Well, let's find out.
This Tune Has Been Being Composed for a Decade, at Least
The fringe nature of some of the comments we have been seeing, and which some have characterized as 'silly season' comments are not necessarily all that new. The neoconservative administration of George Bush the Younger had its fair share of radical ideologues as well, figures such as neocon godfather Richard Perle, resident fellow at the American Enterprise institute and former assistant Secretary of Defense for International Security, who wrote, in March of 2003:
What will die in Iraq is the fantasy of the United Nations as the foundation of a new world order. As we sift the debris of the war to liberate Iraq, it will be important to preserve, the better to understand, the intellectual wreckage of the liberal conceit of safety through international law administered by international institutions."
Or former Majority Leader Tom DeLay who, among many gems in his list of quotes had this to offer, about his role in government:
We march forward with a biblical worldview, a worldview that says God is our Creator, that man is a sinner, and that we will save this country by changing the hearts and minds of Americans."
Still, most of us are familiar with the often black-and-white, good versus 'Axis of Evil' weltanshauung of the neocons, and we can draw a pretty clear line from there to where we are today.
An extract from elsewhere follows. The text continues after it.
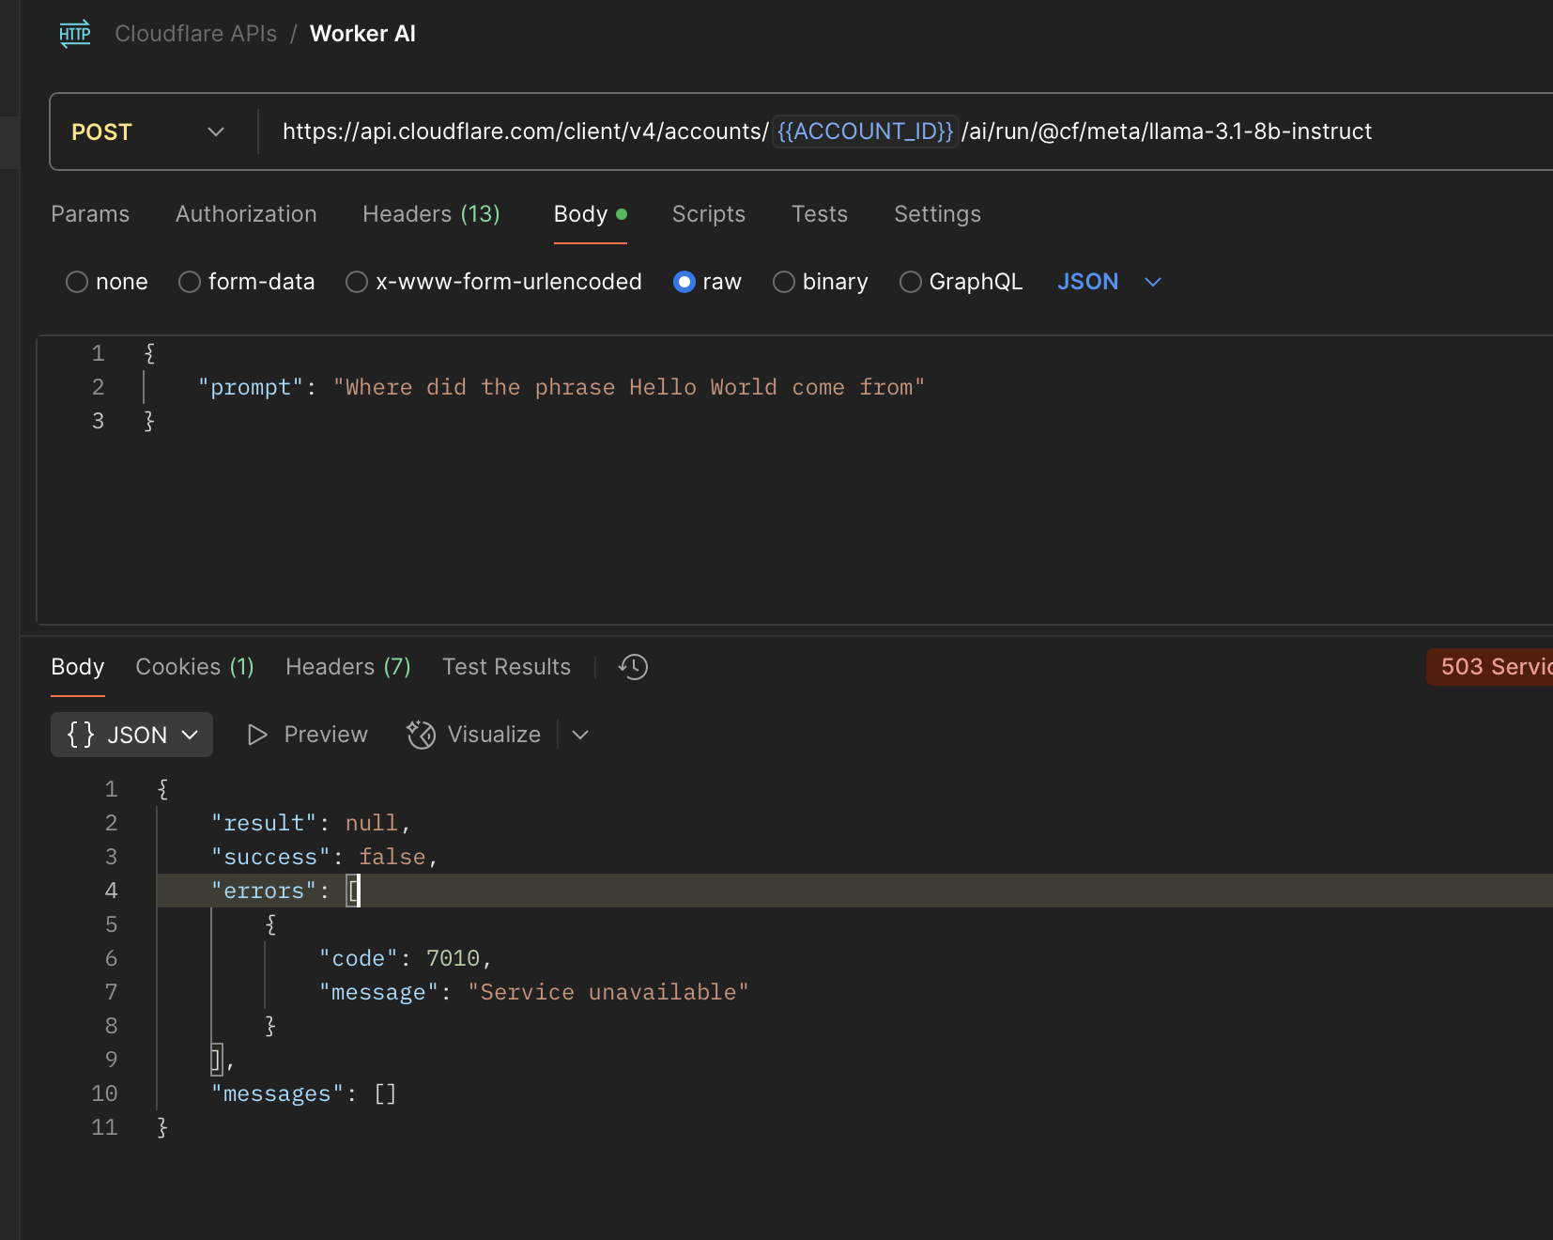The width and height of the screenshot is (1553, 1240).
Task: Click the Preview play icon
Action: [x=257, y=735]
Especially since the Tea Party movement has been fairly exhaustively researched, and their birth as a fake grassroots front organization for far-right conservative 'dirty tricks' practitioners during the height of the Bush administration has been conclusively demonstrated by investigative research, both here on Newsvine and elsewhere.
The Tea Party movement is remarkable in two respects. It is one of the biggest exercises in false consciousness the world has seen – and the biggest Astroturf operation in history. These accomplishments are closely related.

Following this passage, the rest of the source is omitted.